◆ Goal of the exercise
Please transcribe the lines of the rows below character for character, from the line containing "coordinates (247, 249)." through the line containing "What do you", with both of those lines included.

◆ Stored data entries
____________________

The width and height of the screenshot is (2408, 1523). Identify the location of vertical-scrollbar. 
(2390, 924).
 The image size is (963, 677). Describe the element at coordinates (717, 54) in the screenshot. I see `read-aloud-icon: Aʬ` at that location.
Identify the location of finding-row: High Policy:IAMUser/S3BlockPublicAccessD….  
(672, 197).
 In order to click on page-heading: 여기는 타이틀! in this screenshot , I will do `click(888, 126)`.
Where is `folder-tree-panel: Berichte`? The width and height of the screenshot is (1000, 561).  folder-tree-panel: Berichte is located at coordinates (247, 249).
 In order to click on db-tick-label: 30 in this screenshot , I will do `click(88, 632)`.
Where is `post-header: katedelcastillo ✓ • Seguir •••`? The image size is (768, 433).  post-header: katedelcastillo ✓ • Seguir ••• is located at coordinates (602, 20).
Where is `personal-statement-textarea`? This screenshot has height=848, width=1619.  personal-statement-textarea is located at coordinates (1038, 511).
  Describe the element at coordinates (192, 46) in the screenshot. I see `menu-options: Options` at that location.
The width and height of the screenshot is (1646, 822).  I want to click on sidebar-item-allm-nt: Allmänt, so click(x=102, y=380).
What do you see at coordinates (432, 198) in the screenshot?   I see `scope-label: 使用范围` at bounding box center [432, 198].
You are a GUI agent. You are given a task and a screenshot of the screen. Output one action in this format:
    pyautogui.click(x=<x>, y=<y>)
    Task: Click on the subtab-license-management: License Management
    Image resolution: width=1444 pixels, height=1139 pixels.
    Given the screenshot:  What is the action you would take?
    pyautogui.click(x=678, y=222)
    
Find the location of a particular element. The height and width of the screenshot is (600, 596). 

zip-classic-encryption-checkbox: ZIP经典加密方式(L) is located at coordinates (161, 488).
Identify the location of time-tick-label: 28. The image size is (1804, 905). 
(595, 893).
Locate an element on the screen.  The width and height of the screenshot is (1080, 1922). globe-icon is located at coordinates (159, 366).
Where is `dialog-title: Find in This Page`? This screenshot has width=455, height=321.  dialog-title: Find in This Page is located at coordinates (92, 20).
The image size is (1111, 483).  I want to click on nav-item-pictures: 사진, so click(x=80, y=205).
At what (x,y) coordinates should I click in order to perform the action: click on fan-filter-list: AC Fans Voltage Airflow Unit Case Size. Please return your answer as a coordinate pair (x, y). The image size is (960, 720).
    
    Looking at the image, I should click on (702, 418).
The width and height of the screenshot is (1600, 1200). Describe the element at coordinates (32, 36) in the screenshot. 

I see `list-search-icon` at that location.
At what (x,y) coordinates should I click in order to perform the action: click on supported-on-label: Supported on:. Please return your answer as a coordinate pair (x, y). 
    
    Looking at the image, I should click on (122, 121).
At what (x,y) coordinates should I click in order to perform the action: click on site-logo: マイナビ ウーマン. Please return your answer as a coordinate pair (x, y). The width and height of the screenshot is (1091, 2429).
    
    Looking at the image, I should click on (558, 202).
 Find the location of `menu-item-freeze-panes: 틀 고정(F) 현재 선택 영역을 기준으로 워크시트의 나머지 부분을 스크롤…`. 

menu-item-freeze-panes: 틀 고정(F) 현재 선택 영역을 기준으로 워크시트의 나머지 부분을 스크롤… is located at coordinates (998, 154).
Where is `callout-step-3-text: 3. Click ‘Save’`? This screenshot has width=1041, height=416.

____________________

◆ Task solution
Where is `folder-tree-panel: Berichte`? The width and height of the screenshot is (1000, 561).  folder-tree-panel: Berichte is located at coordinates (247, 249).
 In order to click on db-tick-label: 30 in this screenshot , I will do `click(88, 632)`.
Where is `post-header: katedelcastillo ✓ • Seguir •••`? The image size is (768, 433).  post-header: katedelcastillo ✓ • Seguir ••• is located at coordinates (602, 20).
Where is `personal-statement-textarea`? This screenshot has height=848, width=1619.  personal-statement-textarea is located at coordinates (1038, 511).
  Describe the element at coordinates (192, 46) in the screenshot. I see `menu-options: Options` at that location.
The width and height of the screenshot is (1646, 822).  I want to click on sidebar-item-allm-nt: Allmänt, so click(x=102, y=380).
What do you see at coordinates (432, 198) in the screenshot?   I see `scope-label: 使用范围` at bounding box center [432, 198].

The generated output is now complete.